Attimi
di pace a Melbourne. Un musicista su Swanston Street suona il violoncello mentre
alla sua destra un gruppetto di breakdancers smania per avere il suo posto e
alla sua sinistra quattro barboni stanno provando a non sembrare totalmente
ubriachi con scarsissimo successo. Molti passano incuranti del talento,
indifferenti ai meravigliosi brani di musica classica che questo solitario e
introverso artista regala al marciapiede, e con lui ai suoi fugaci abitanti.
Amélie e io ci fermiamo ad ascoltare, assieme a una dozzina di persone di tutte
le etnie e nazionalità. Ogni tanto mentre suona alza la testa e ci guarda per
un istante, sollevando un angolo della bocca in un lieve rapidissimo sorriso di
soddisfazione di chi è consapevole di regalare tanto con delle note e uno
strumento.
È
piacevole e dà pace, e permette di dimenticare la realtà che lo circonda se si
riesce ad ascoltarlo con la dovuta attenzione. Melbourne, città racchiusa nei
suoi artisti di strada, dà speranza, speranza di essere visti, notati dalla
persona giusta, per quello che si è, non per quello che si scrive in un
curriculum. Ma non è il paradiso. Nasconde trappole, insidie, e tra queste la
più grande è passare inosservati, rinchiusi in una cucina, o a servire caffè...

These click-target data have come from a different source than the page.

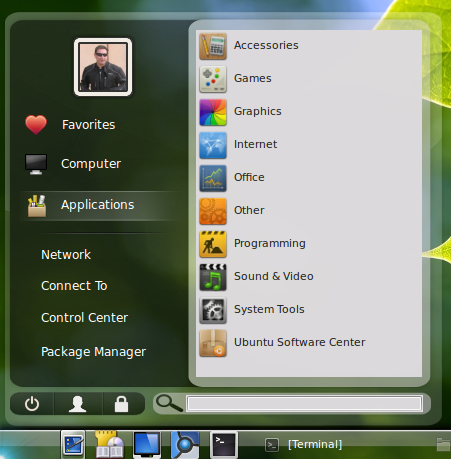Open Control Center
This screenshot has width=451, height=459.
(84, 318)
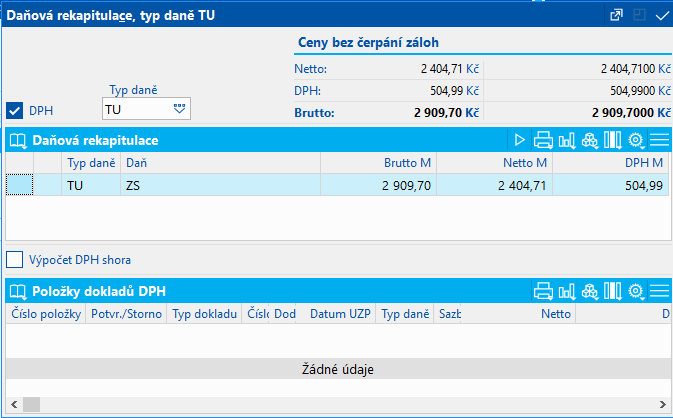Open chart icon in Daňová rekapitulace toolbar
This screenshot has height=418, width=673.
click(566, 140)
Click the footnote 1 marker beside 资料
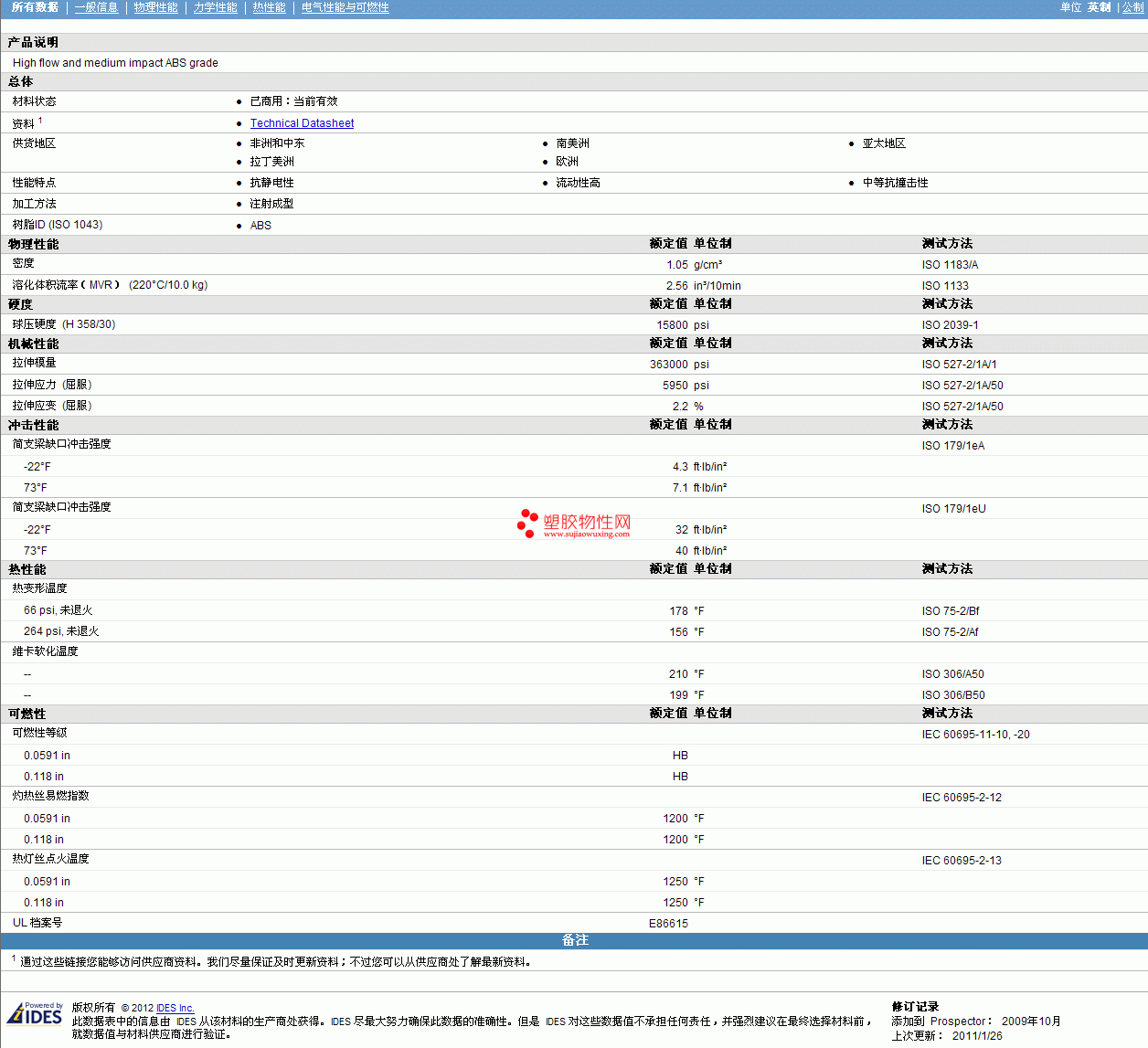The image size is (1148, 1048). click(x=40, y=120)
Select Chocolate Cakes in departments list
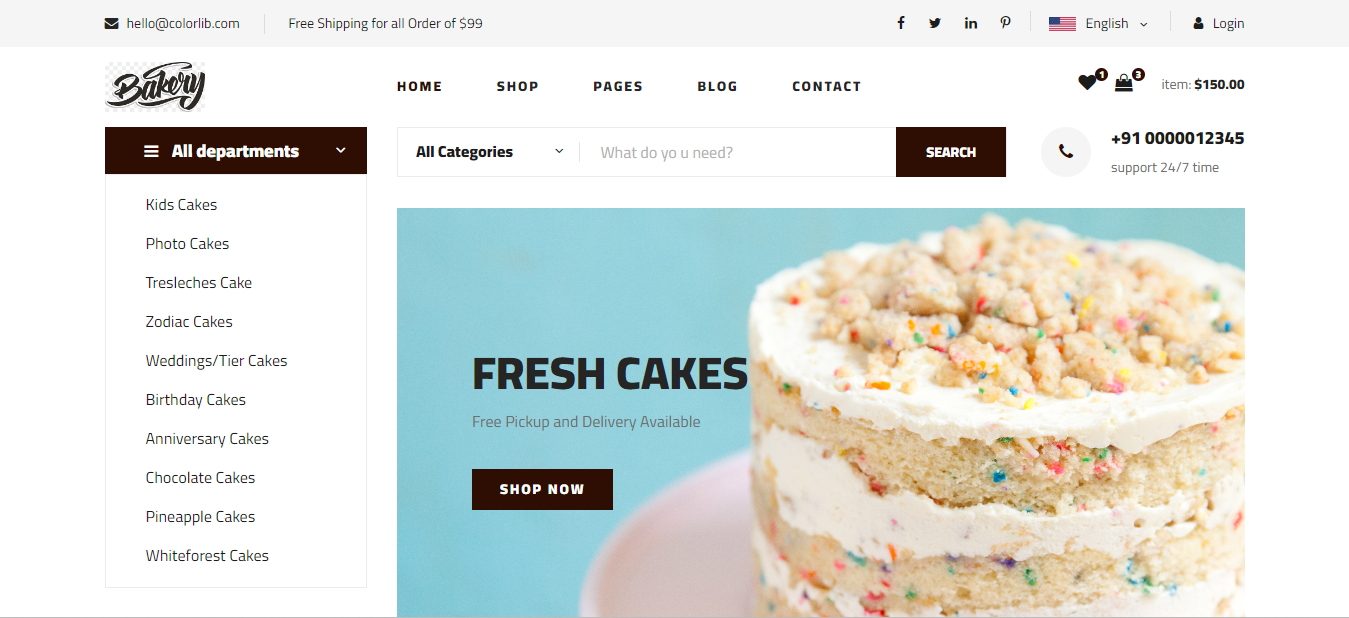The image size is (1349, 618). pyautogui.click(x=200, y=477)
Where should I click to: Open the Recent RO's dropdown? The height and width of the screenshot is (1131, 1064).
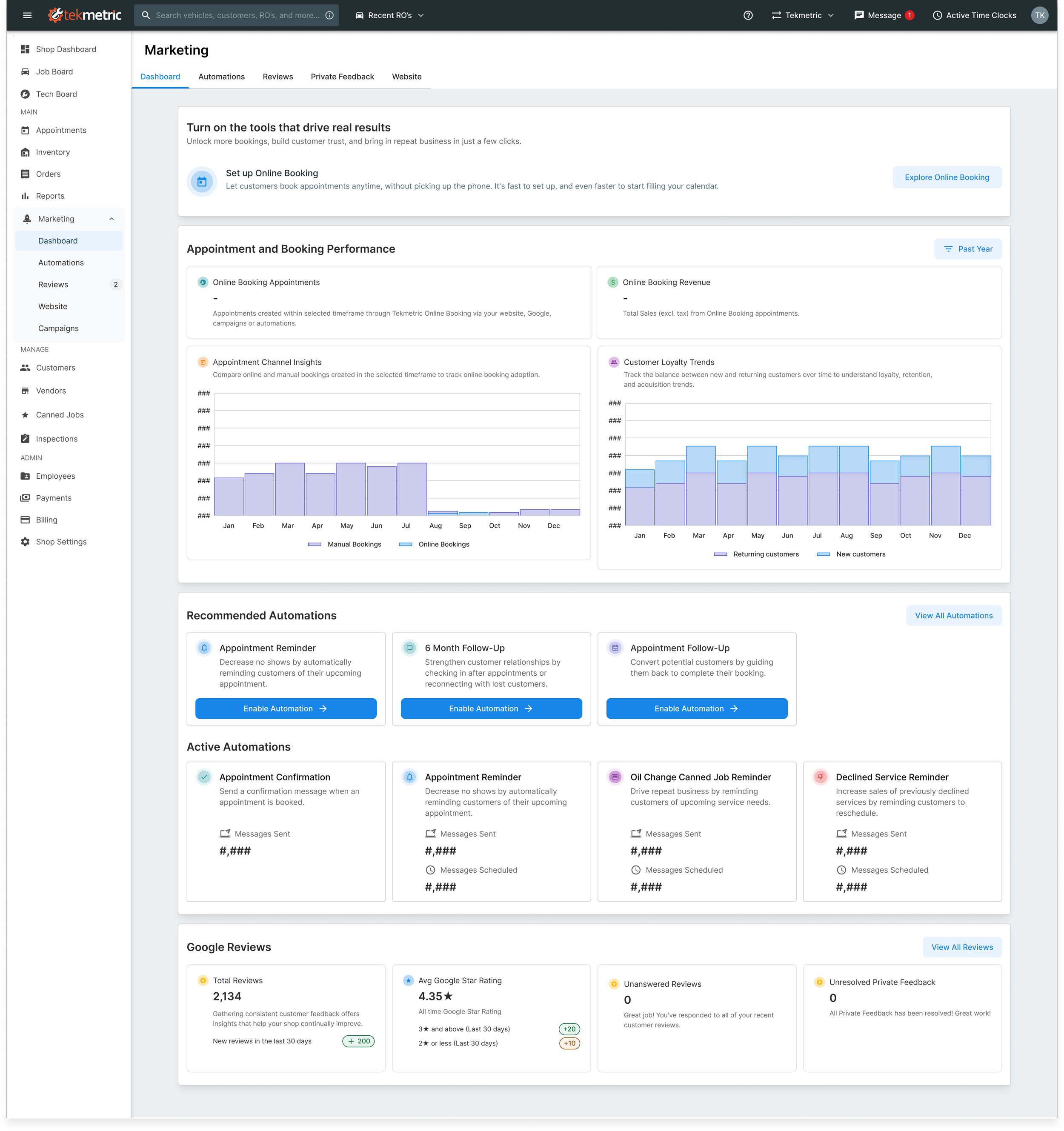tap(390, 15)
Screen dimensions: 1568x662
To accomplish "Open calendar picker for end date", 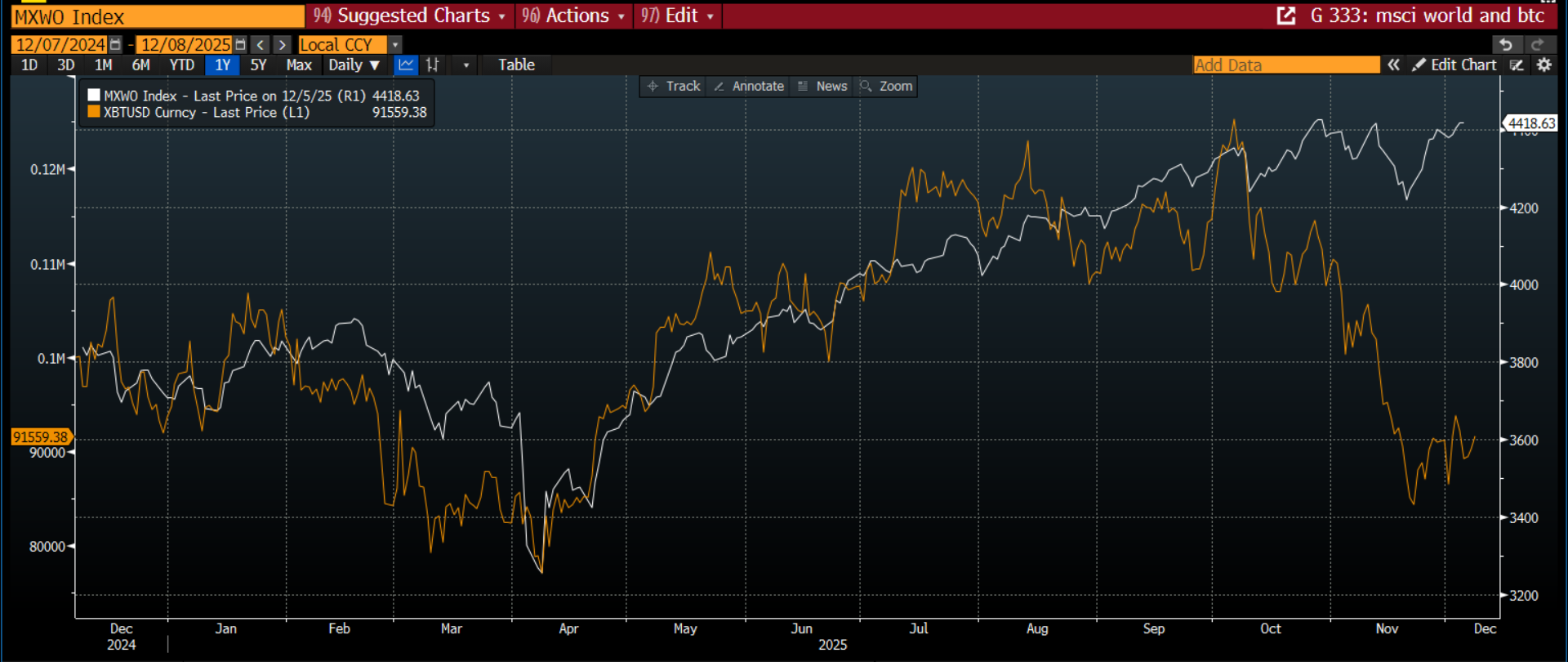I will point(240,45).
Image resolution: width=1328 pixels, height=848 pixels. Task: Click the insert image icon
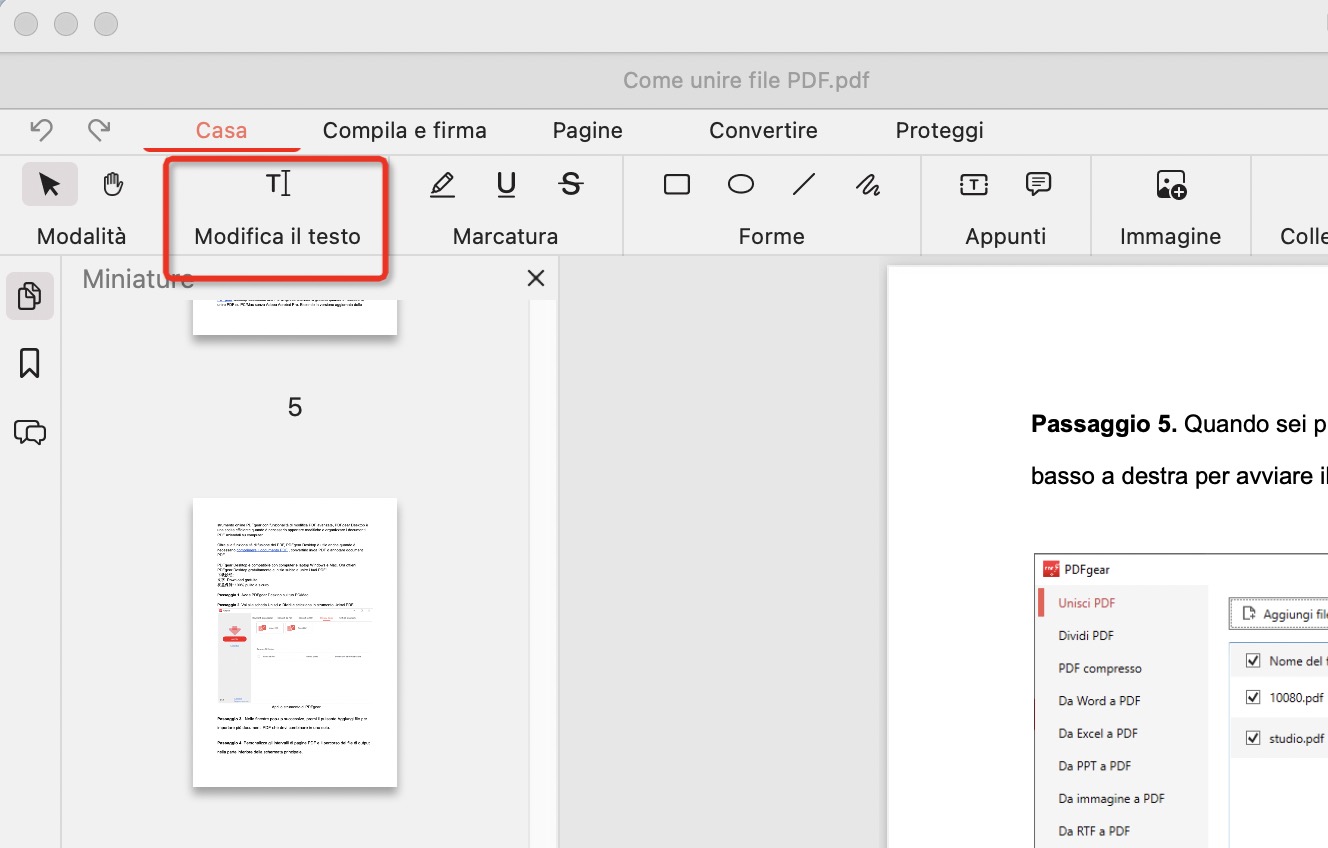click(1170, 185)
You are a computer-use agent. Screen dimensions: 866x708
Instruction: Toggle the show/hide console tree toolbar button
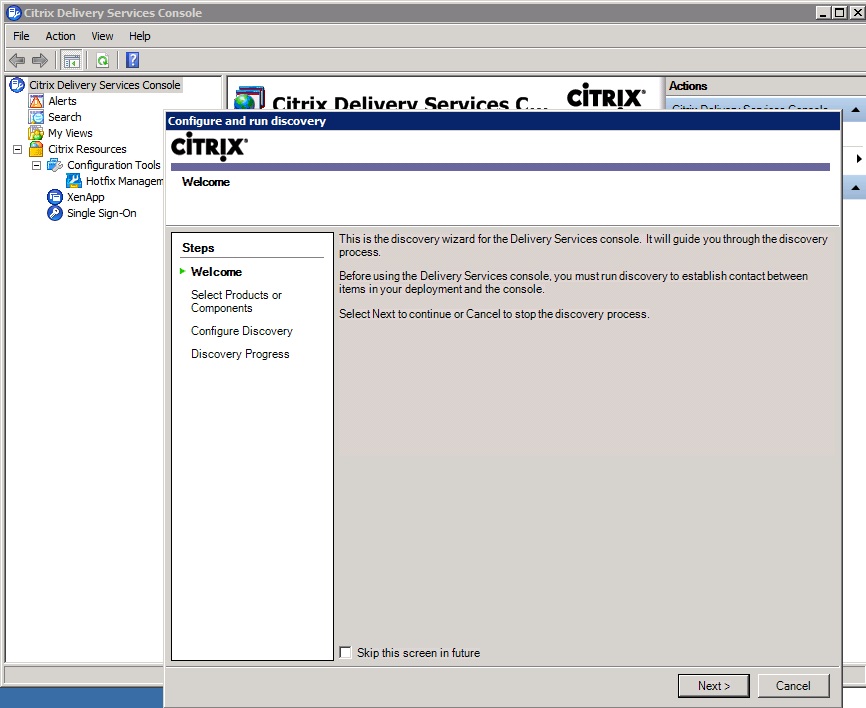click(x=71, y=60)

solo perché non si ha avuto il coraggio di volare alto. Ci vuole coraggio per
mettersi in gioco, ostinazione per vincere, pazienza per raccogliere i frutti
di settimane di semina.
E ho
seminato parecchio in questa settimana, su un’area vasta com’è il Victoria,
alla ricerca di un contatto con le cooperative archeologiche di questo Stato. Se
la risposta sarà negativa, avanti il prossimo! Il prossimo Stato, intendo. Prima
il New South Wales, dove ancora ho un appoggio, poi gli altri, dal più vicino
al più lontano. Il mio curriculum sarà sulla scrivania di tutte le cooperative
archeologiche dell’Australia, se necessario! Non voglio passare inosservato,
devo sfruttare tutte le mie energie e la mia creatività per accaparrarmi un
lavoro nel mio ambito di studi. Per questo questa settimana mi sono rifiutato
di cercare lavoro in altri settori. In compenso mi hanno risposto dalla Flight
Centre, la più grande agenzia viaggi australiana. Hanno respinto la mia
richiesta a causa del tipo di visto che ho: come dicevano anche da altre parti,
le persone col Working Holiday visa non sono prese seriamente in
considerazione. L’accento, nella mente di chi riceve i curriculum, cade più
sulla vacanza che sul lavoro. Sono disposti a dare il tempo indeterminato o a
vincolarti con contratti annuali, motivo per cui il limite del mio visto, massimo
sei mesi per azienda, proprio non gli va giù.
E
ora si aspetta di raccogliere i frutti. Nel mentre posso ricominciare a cercare
lavoro per ambiti diversi dal mio, lavori che non mi potranno mai dare la
sponsorship ma che almeno mi permetteranno di guadagnare qualche soldo e,
chissà, forse anche di crearmi nuove professionalità. Cuoco? Cementista? Cartongessista?
Ce n’è per tutti i gusti, ma nessuno mi permetterà di rimanere in Australia per
più di un anno.
Intanto
Amélie migliora il suo inglese: parla di più, capisce di più, anche se non se
ne accorge. Era lo stesso per me, all’inizio: il miglioramento era così lento
che non potevo percepirlo. Poi tutto d’un tratto mi sono ritrovato a capire la
maggior parte delle persone, anche al telefono. Bisogna solo lasciarsi il tempo
di imparare, e si fa tutto.
Teoricamente
saremmo entrati dell’autunno... già, dal primo marzo. In pratica ha fatto due
giorni di freddo (15-20 °C), con tanto di super acquazzone, per poi tornare a
30-32 °C.
Il mio
corpo chiede pietà. Non riesco ad abituarmi a ‘sto tempaccio. Un giorno muori
di freddo, l’altro evapori. Il sole scotta anche da sopra i vestiti... del
resto siamo in Australia, dove ogni cosa o è marsupiale, o è letale, o entrambi!